[Collected data]
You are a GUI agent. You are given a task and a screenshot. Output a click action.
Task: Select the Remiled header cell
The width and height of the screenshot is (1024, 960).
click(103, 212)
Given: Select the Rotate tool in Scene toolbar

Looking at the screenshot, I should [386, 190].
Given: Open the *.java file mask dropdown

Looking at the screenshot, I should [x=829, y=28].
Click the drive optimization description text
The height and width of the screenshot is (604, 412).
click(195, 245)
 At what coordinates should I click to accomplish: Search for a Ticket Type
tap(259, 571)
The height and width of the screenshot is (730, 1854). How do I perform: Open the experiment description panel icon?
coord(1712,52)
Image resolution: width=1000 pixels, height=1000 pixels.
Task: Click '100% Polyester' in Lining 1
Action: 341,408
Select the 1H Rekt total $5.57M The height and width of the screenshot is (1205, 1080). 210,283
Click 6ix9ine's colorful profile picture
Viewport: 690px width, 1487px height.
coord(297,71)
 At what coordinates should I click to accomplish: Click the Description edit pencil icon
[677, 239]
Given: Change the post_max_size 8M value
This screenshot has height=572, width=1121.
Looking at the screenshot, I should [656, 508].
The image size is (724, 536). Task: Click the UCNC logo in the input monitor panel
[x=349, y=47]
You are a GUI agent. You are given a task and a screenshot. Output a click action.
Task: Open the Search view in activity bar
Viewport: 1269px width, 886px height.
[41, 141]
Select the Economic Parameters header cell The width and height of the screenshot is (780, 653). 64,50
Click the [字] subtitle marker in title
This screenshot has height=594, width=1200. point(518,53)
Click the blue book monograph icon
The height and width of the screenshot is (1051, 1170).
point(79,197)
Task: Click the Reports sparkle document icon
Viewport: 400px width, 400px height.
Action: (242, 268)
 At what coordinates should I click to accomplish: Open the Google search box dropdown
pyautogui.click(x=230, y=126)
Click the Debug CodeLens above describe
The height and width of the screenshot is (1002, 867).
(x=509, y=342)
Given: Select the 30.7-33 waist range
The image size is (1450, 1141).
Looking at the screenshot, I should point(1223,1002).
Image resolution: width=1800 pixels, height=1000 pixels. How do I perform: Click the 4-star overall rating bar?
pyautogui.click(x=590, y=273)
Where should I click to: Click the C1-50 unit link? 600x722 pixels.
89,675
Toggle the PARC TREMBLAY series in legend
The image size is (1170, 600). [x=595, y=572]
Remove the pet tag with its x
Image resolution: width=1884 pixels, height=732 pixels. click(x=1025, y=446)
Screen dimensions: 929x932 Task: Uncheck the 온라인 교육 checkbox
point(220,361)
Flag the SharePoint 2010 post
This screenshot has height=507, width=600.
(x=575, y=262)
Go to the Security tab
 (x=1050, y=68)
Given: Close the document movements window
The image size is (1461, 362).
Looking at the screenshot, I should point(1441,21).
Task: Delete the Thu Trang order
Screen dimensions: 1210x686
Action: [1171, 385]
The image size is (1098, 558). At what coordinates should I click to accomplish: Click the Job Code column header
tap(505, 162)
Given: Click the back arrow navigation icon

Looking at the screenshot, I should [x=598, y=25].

** Goal of the exercise **
What lines in the data above contain the word "document"? Show them all.

** Written answer **
Task: Click the Reports sparkle document icon
Given: Close the document movements window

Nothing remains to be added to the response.